It may be one of the state's newest parks, but the land in the Yanga National Park boasts a long and fascinating history.
Yanga National Park – also known as Murrumbidgee Valley National Park – is a naturally and historically fascinating area that forms part of the Lower Murrumbidgee floodplain. The park includes magnificent river frontage, wetlands, lakes and breeding grounds for a range of waterbirds. It boasts more than 22,000ha of river red gum forest, black box-nitre goosefoot swamp, belah-rosewood woodlands, native grasslands and saltbush plains. The area is a haven for bushwalkers and bird-watchers. It also offers various riverside campgrounds and fantastic spots to cast a fishing line.
For more than 160 years Yanga was a working pastoral, cropping and irrigation property; a heritage that’s still palpable. Diverse and ancient history is abundant in an area once populated by Aboriginal families, explorers and pioneers, shearers and rabbit trappers.
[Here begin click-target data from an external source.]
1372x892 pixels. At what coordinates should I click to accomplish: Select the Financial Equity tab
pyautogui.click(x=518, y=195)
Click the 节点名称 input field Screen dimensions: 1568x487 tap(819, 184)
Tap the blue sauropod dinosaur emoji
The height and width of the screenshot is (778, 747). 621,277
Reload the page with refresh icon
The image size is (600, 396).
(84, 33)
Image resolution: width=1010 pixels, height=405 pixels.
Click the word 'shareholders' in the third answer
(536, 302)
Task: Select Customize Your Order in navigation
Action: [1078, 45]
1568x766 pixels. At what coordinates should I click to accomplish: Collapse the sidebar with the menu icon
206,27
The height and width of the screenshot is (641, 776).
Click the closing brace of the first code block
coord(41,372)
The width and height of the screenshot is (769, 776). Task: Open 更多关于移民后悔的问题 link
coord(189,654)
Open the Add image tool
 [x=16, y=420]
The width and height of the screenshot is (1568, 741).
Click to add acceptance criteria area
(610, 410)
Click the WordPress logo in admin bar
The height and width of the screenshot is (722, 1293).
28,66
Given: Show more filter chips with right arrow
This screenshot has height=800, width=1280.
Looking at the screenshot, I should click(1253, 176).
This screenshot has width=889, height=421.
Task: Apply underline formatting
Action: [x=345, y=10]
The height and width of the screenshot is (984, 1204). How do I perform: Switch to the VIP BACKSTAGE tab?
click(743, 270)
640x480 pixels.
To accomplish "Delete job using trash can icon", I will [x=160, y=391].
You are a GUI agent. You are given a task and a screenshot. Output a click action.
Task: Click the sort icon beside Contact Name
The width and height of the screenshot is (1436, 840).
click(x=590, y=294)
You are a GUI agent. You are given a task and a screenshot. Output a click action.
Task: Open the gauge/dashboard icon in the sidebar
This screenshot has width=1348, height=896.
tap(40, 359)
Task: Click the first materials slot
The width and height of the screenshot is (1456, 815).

The famous Burke and Wills also travelled this region.
Scar trees, ovens, middens and other artefacts are scattered throughout the park, while the restored Yanga Homestead and Woolshed are open for visitors to explore. The woolshed is well worth a visit as it houses an interpretive display describing historical aspects of Yanga Station, riverboat trade, pastoral life in the western Riverina and the evolution of the Lower Murrumbidgee floodplain. Located just 8km south-east of Balranald off the Sturt Highway, Yanga National Park is perfect for an exciting day trip or an enthralling overnight escape.